Modern medicinal technology has developed rapidly to the point where one can now determine their heritage, muscle composition, taste preferences, likeliness to develop diseases and more based on genetic testing. Unfortunately, some medical companies will do anything to sell their genetic tests, including defrauding government programs.

Donald Matthews is the former Vice President of Market Development for California-based Proove Biosciences. Inc. He recently pleaded guilty to conspiring to pay physicians kickbacks in exchange for them ordering expensive genetic tests for Medicare beneficiaries. Matthews was found in violation of the Anti-Kickback statute.

Proove is a biotechnology company which provides laboratory genetic testing services. Their tests claim to indicate whether a patient is at risk for abusing narcotics. According to Matthews, the company paid doctors over $3.5 million in kickbacks so that they would order the genetic tests for their patients. (You may want to review your business plan if you’re having to pay people to use your product.)

The company covered their tracks by claiming the payments to the doctors were for their participation in a sponsored clinical research program. Prove was billed an estimated $45 million to Medicare for the ordered tests. This resulted in the company fraudulently receiving $21 million in payments. (This doesn’t seem worth the cost of a tarnished reputation, plummeting stock, and former executives facing prison time.)

Matthews claimed the kickbacks were a desperate attempt to incentivize doctors into ordering their tests. They had realized that without the monetary incentive, most doctors were not interested in ordering genetic testing for their patients. (A possible solution could have been to stop selling the tests instead of breaking the law and committing Medicare fraud.)

Sometimes this illegal partnership could be tumultuous among those involved. The money paid to doctors depended on the number of tests ordered by the physicians. Proove frequently demanded that the physicians order more tests and threatened to not pay them.
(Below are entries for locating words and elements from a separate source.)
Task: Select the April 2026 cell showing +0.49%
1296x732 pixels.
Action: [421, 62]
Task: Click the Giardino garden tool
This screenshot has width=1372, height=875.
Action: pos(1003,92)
Physicians would also threaten to stop ordering tests if they were not paid more. (Seems like a competition of who is feeling greedier that day.)

Prove’s own employees were placed in the offices of the doctors involved in the scheme to make sure ground operations ran smoothly. These ‘plants’ were in charge of collecting cheek swabs, filling out paperwork, and helping to maintain the ruse that they were conducting a clinical research program.
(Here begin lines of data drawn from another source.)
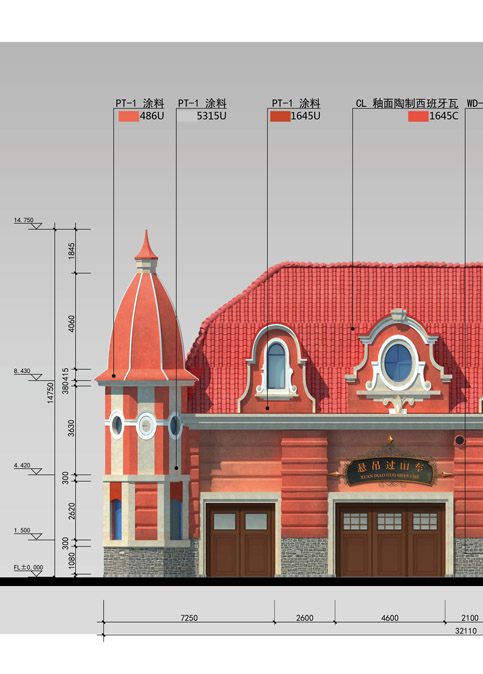The height and width of the screenshot is (674, 483).
Task: Click the small double brown door
Action: pyautogui.click(x=241, y=540)
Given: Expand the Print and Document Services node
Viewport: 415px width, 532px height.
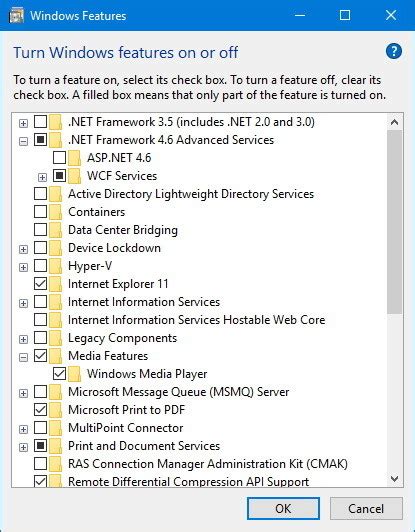Looking at the screenshot, I should coord(23,447).
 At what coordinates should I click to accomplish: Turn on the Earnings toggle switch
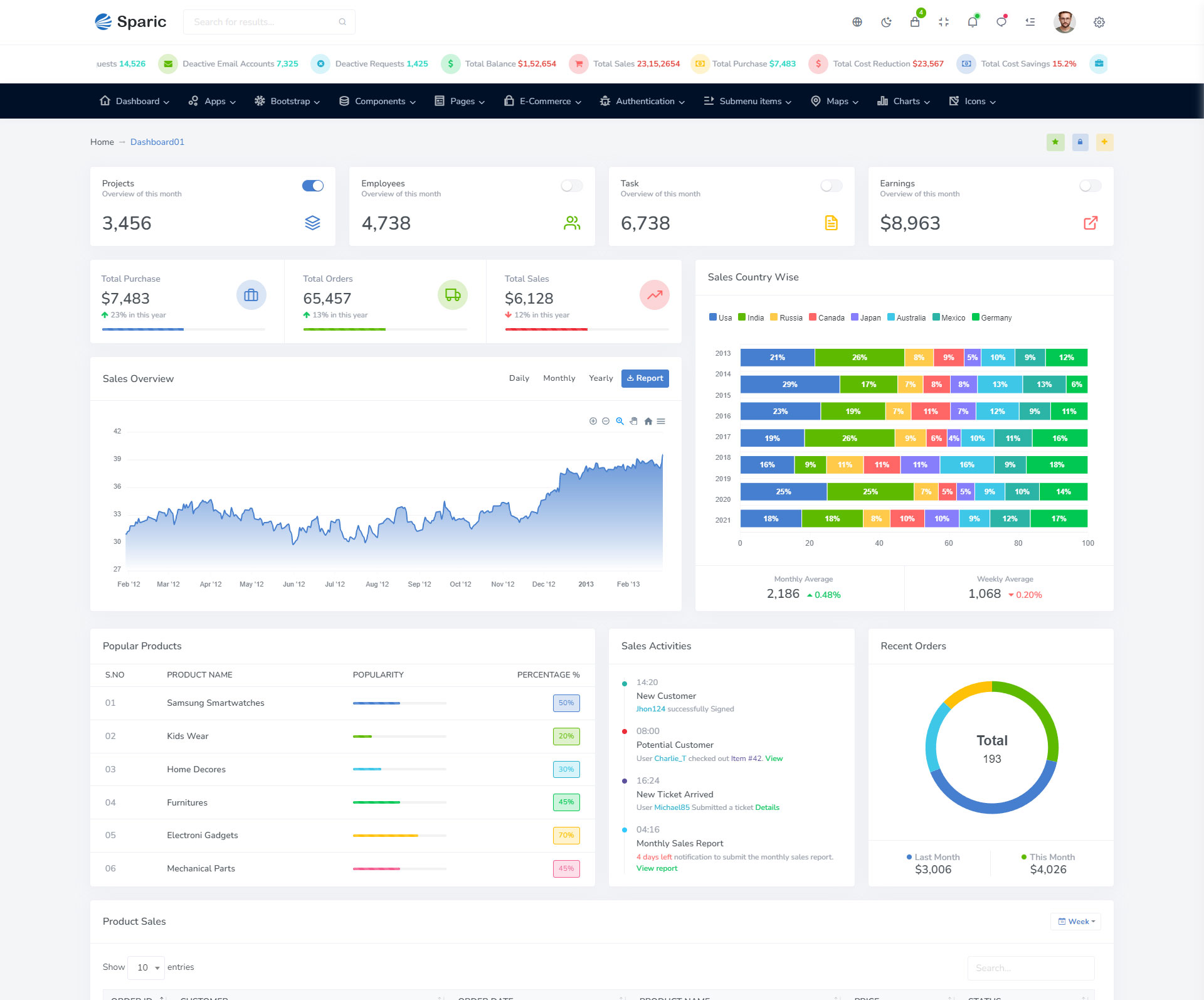pyautogui.click(x=1090, y=186)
California U.S. Attorney Robert Brewer condemned the usage of kickbacks saying they “corrupt the medical judgment of physicians, generate unnecessary tests and treatments, increase health care costs, and create unfair competition.”
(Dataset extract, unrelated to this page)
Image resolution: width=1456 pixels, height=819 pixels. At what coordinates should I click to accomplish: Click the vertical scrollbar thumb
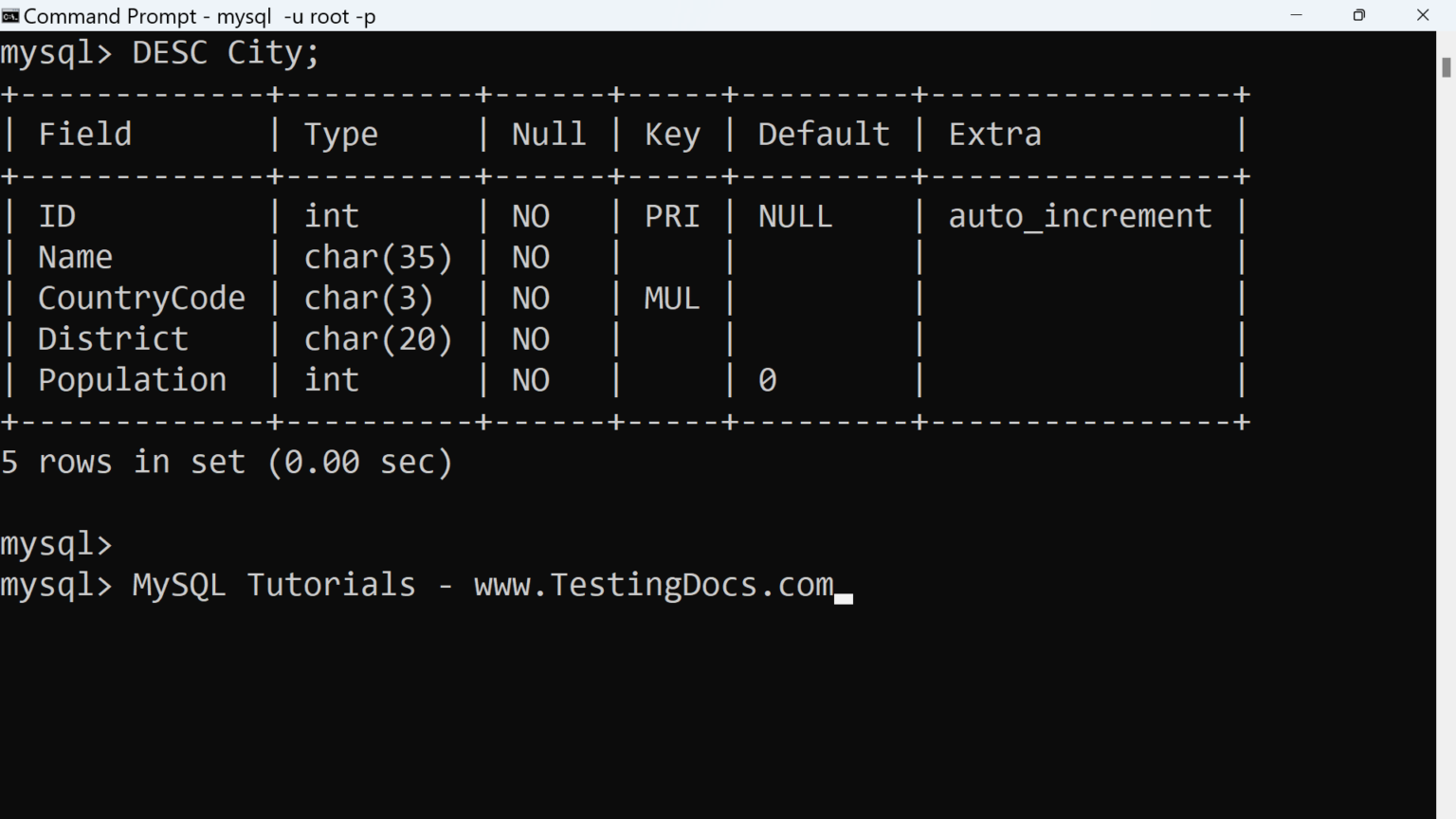tap(1446, 67)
Report suspected Medicare fraud directly to their tip line by calling 1-800-633-4227.

Today’s Fraud of the Day comes from an article, “VP of Genetics Company Pleads Guilty to Paying Physicians Sham Clinical Research Fees as Part of $21 Million Medicare Fraud Scheme,” published by the U.S. Department of Justice on August 4, 2020.

SAN DIEGO – Donald Joseph Matthews, the former Vice President of Market Development for Proove Biosciences. Inc., pleaded guilty in federal court today to conspiring to pay physicians kickbacks to order genetic tests for Medicare beneficiaries in violation of the Anti-Kickback Statute.

According to Matthews’ plea agreement, Proove paid doctors at least $3.5 million to induce them to order Proove’s DNA tests—which the company claimed could determine a patient’s risk of abusing certain prescription narcotics.  Proove billed approximately $45 million to the Medicare program for the tests, in violation of Medicare’s prohibition against kickbacks, and Proove received approximately $21 million in unlawful payments. Proove concealed the true nature of the kickbacks by falsely characterizing the payments as compensation for participating in a clinical research program sponsored by Proove.  In furtherance of the scheme, Proove placed its own employees in doctors’ offices.  The Proove employees collected a cheek swab and completed most of the paperwork associated with the “clinical research” program. Without the financial compensation, Matthews admitted that most doctors were not interested in ordering Proove’s tests for their patients.